"Ümitvar olunuz, şu istikbal inkılâbı içinde en yüksek gür sada İslâm'ın sadası olacaktır."

Piyasalar

Cevap bekleyen sorular (4)

Naci TEPİR
29 Aralık 2016, Perşembe
NEDEN KARMA EĞİTİMDE ISRAR EDİLİYOR?

Bu güne kadar dünyanın çeşitli yerlerinde, bilhassa kalkınmış ülkelerde uzmanlarca yapılan araştırmalarda “Karma Eğitim”in birçok yönden zararlı olduğu tesbit edilmiştir. Hususuyla millî bünyemize hiç uymayan bu korkunç manzara, en başta ahlâk erozyonu dolayısıyla şahsiyet bozukluklarına yol açtığı, eğitim ve öğretimin kalitesini düşürdüğü, zararlı alışkanlıklar, intihar ve cinayetlere kadar varan birçok bunalıma sebep olduğu çokça müşahede edilmektedir!
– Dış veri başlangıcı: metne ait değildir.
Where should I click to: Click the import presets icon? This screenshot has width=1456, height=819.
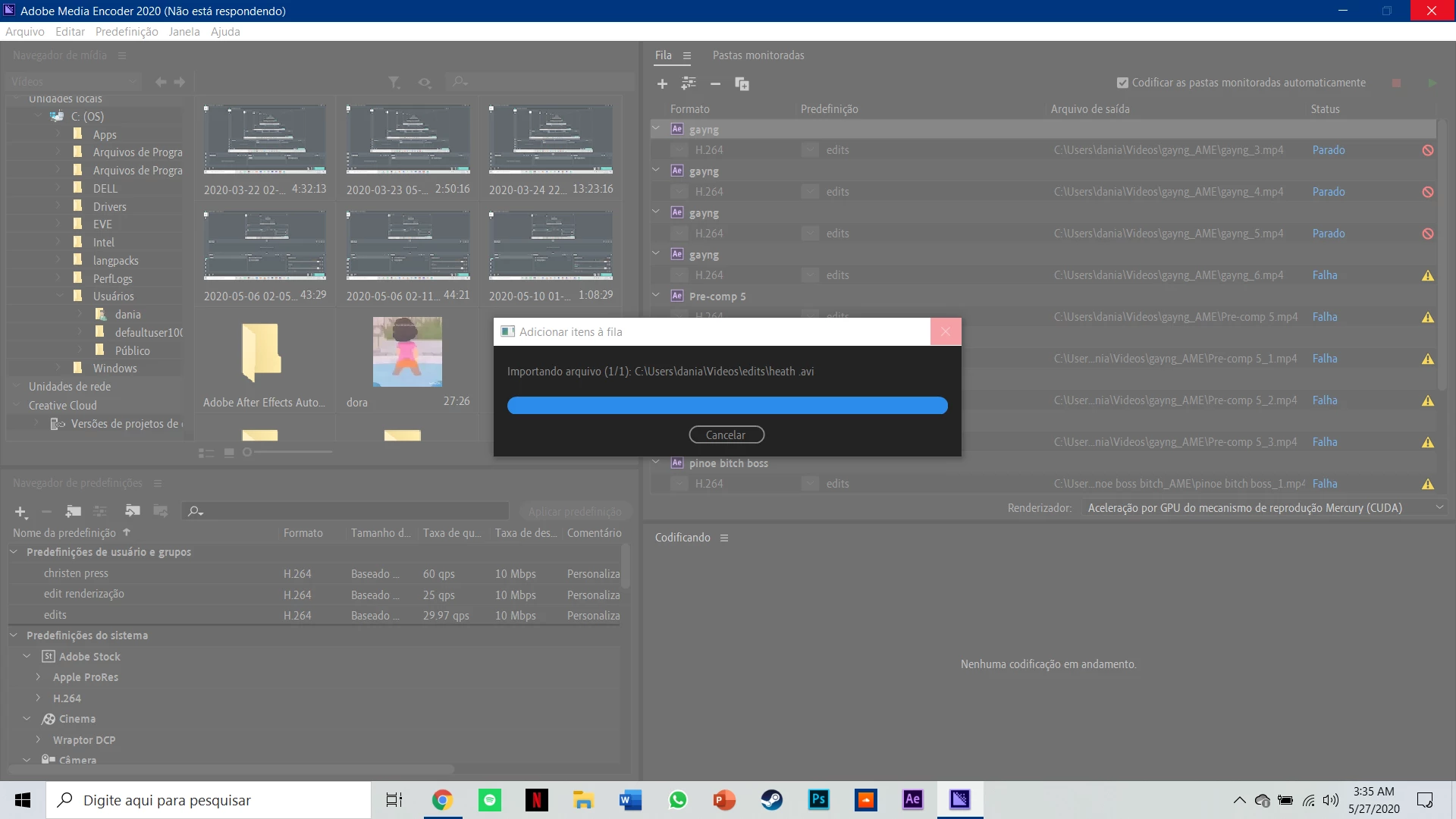pos(133,511)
Diğer taraftan birçok talebenin dersten daha çok başka şeylerle meşgul olmasına, kız ve erkek öğrencilerin birbirleriyle özel arkadaşlık bağı kurmalarına yol açmaktadır. Bu meşrû olmayan gayriahlâkî vaziyet görmezlikten gelinerek normal bir şeymiş gibi yutturulmuştur! Hatta, bu anormalliğin ilkokul seviyesine kadar inmesine seyirci kalınması, toplumumuzu hızlı bir çöküşe doğru sürüklüyor! Diğer taraftan, cep telefonu ve internet kullanımının yaygınlaşması, ailelerin çocuklarını kontrol etmesini hayli zorlaştırmış, hatta imkânsız hale getirmiştir.

Evet, iki ayrı –namahrem- cinsin devamlı olarak bir arada bulunması, en başta ahlâkın bozulmasına sebep olmaktadır. Ayrıca, erkek tipinde kız ve kız tipinde erkek karakterler ile bozguncu, saldırgan, kavgacı, aşırı çekingen, aşağılık kompleksine kapılmış ve sair gibi şahsiyet bozukluklarının ortaya çıkmasına sebep olmaktadır. 
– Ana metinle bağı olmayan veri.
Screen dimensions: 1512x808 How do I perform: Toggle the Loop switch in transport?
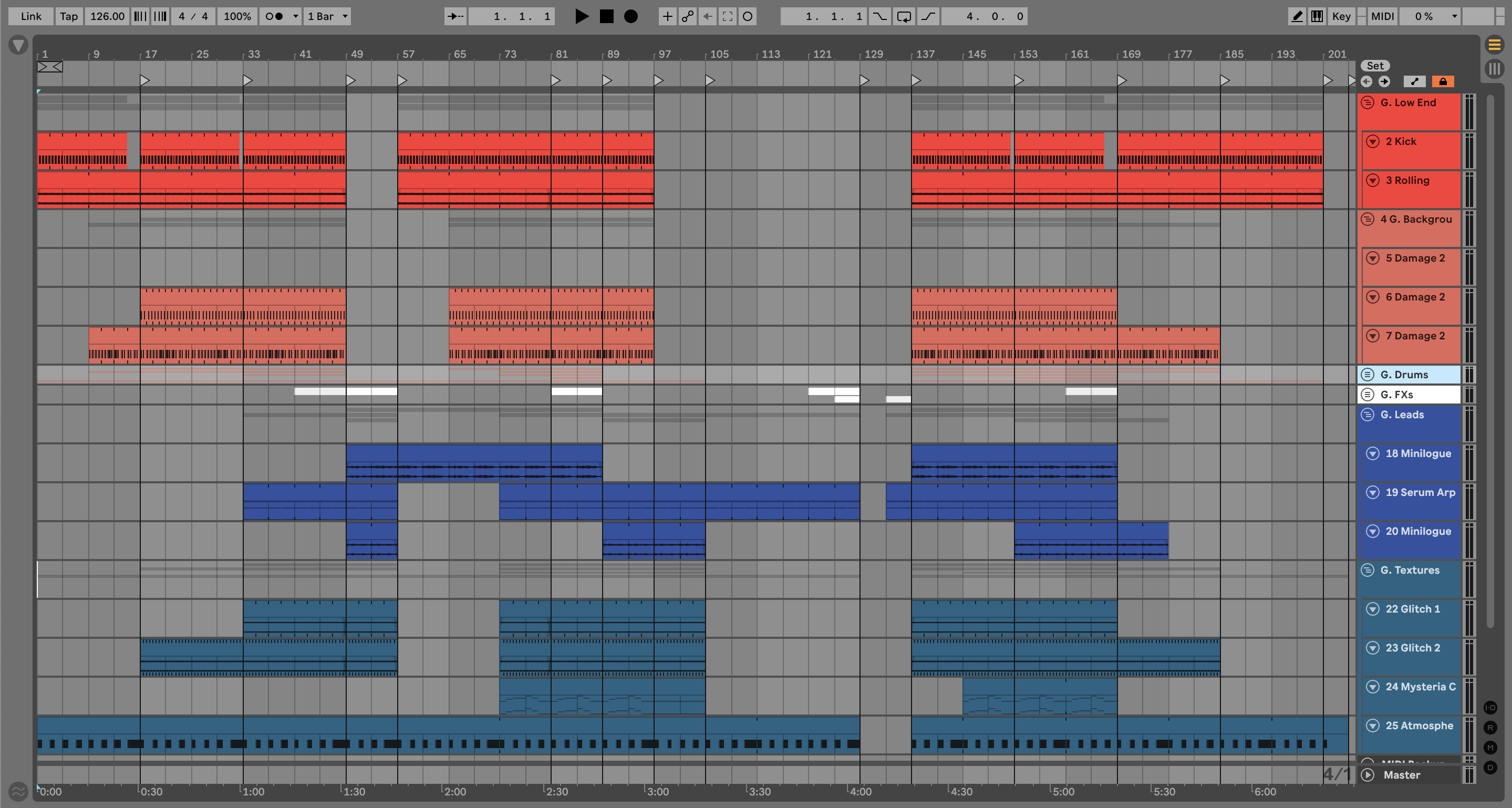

KARMA EĞİTİMDEN DAHA NE BEKLENİYOR?

Toplum olarak inanç, ahlâk, örf ve adetlerimize, kısacası millî bünyemize uymayan “Karma Eğitim”, bütün bu temel değerlerimize yabanî düşman bir zihniyetin eğitim yutturmacası altında, devlet eliyle gerçekleştirdiği bir plandır! Bu malûm zihniyet, din, ahlâk, maneviyat, fazilet gibi insanî değerlerden uzak olan zihniyettir. Başörtüsü yasağı da bu despot zihniyetin mahsulüdür. Yoksa, “Karma Eğitim” denilen rezalet, halkımız tarafından asla tercih ve tasvip edilmiş değildir. Bundan başka, ilmi otoriteler tarafından araştırılıp, çeşitli denemelerden sonra tatbik edilmiş de değildir. Bunun içindir ki öteden beri birçok vatandaşımız haklı olarak kızlarını okula göndermek istemiyor. Ama mecburi eğitimin bir emrivakiyle 12 yıla çıkarılması, halkın iradesine set çekmiştir! Bu ise Demokrasiyle asla bağdaşmaz! Dayatmacı zihniyet, halkın iman ve değer yargılarını daima yadırgamış, onu suçlu görmüştür! Asıl suçlu ise bu zihniyetin ta kendisidir! Çünkü uzun yıllar halkla ters düşmüş, halkıyla kavgalı bir devlet düzeni sergilemiştir! 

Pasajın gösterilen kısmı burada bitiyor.